The low-power laser demonstrator would not have the capacity to intercept a missile in the boost phase, but marks a stepping stone for that more ambitious directed energy project. Instead, the LPLD system would demonstrate beam control technology on a less-capable UAV, such as the GA-ASI's Avenger.

During an August media visit at General Atomics’ facility outside San Diego, California, officials would not comment directly on the competition for the MDA award. But while the company’s newest Avenger Configuration, Angel One, is being pushed as a humanitarian relief platform, the company could have laser ambitions for the UAV. Posters tacked across the production line illustrated the family of General Atomics UAVs, including an Avenger prosecuting a tank with a laser.

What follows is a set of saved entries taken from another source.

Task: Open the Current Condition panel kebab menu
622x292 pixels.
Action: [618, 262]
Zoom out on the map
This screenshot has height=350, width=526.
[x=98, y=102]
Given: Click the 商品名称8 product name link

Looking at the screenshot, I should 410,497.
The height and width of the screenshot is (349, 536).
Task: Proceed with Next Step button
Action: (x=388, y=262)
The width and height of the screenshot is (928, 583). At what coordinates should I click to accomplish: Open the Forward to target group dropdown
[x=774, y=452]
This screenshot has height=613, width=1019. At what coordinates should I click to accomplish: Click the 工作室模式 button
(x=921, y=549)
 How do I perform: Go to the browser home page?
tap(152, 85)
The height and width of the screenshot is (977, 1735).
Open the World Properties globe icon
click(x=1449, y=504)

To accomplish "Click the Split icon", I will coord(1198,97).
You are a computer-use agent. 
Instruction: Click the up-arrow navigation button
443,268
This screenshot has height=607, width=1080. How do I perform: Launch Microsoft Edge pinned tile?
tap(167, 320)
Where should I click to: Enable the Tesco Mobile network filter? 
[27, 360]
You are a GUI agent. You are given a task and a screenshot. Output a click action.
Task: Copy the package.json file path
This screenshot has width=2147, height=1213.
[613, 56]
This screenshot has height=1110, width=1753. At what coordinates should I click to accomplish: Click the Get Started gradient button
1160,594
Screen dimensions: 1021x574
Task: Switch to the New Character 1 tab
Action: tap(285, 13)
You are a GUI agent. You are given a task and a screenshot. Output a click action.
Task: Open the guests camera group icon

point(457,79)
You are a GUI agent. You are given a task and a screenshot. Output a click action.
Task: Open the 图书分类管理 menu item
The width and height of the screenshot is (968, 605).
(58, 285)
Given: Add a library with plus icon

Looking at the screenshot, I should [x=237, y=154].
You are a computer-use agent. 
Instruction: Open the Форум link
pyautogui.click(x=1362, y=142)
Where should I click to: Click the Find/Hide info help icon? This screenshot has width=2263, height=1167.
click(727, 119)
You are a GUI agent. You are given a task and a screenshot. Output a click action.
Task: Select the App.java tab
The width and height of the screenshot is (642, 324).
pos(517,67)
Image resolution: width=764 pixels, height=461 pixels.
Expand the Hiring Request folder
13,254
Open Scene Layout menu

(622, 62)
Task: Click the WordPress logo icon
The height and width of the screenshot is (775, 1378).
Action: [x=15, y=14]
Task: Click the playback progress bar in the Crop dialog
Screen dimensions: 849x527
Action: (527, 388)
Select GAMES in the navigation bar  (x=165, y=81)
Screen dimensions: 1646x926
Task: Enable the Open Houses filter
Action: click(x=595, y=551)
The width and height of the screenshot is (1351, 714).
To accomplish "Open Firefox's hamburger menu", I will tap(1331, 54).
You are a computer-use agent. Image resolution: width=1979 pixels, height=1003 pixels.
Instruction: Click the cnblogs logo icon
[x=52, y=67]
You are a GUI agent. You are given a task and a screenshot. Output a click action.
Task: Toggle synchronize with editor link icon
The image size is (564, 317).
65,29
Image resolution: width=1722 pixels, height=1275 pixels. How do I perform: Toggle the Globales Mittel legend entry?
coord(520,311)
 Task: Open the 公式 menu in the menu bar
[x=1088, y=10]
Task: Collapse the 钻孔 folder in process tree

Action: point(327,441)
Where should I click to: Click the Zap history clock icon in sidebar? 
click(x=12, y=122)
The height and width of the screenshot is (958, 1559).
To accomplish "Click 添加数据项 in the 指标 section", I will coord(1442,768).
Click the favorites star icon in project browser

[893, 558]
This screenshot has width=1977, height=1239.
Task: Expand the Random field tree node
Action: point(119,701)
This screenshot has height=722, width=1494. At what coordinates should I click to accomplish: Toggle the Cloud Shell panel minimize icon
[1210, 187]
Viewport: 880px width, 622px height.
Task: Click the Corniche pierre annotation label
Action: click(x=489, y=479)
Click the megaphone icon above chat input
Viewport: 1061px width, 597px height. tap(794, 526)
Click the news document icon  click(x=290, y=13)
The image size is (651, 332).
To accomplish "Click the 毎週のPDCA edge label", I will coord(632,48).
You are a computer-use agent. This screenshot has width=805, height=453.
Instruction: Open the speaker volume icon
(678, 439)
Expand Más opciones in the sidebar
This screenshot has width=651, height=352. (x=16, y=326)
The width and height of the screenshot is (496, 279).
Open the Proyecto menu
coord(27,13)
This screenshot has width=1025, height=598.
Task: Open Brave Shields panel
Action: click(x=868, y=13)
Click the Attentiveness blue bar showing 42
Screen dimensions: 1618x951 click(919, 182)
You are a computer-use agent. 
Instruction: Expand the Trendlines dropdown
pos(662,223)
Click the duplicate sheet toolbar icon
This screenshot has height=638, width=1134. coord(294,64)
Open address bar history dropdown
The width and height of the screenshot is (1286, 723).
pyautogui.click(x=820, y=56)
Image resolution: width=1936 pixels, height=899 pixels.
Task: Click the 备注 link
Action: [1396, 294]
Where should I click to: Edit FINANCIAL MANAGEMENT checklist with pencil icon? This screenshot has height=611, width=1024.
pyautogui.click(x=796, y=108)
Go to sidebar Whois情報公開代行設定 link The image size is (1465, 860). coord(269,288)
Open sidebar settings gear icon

Like the baseline Avenger, the sleek Angel One is jet-powered by a Pratt & Whitney PW545B turbofan engine, can climb up to 50,000 feet and includes six external hardpoints. While Angel One holds about half the payload of the extended range Avenger, 3500lb compared to 6000lb, and a maximum endurance of six hours, the prototype boasts a broad payload bay. Rather than the traditional pallet drop, payloads would release in a “confetti drop” from Angel One.

A FlightGlobal interview with GA last year hinted the company’s strategy with the ample payload did not always point to humanitarian efforts, though the latest GA brochures on Angel One emphasize weapons would not be used on the platform.

“The internal payload drop bay mechanism was not specifically designed for this application, however, it could easily be used for the rapid delivery of humanitarian relief packages,” company officials told FlightGlobal last year.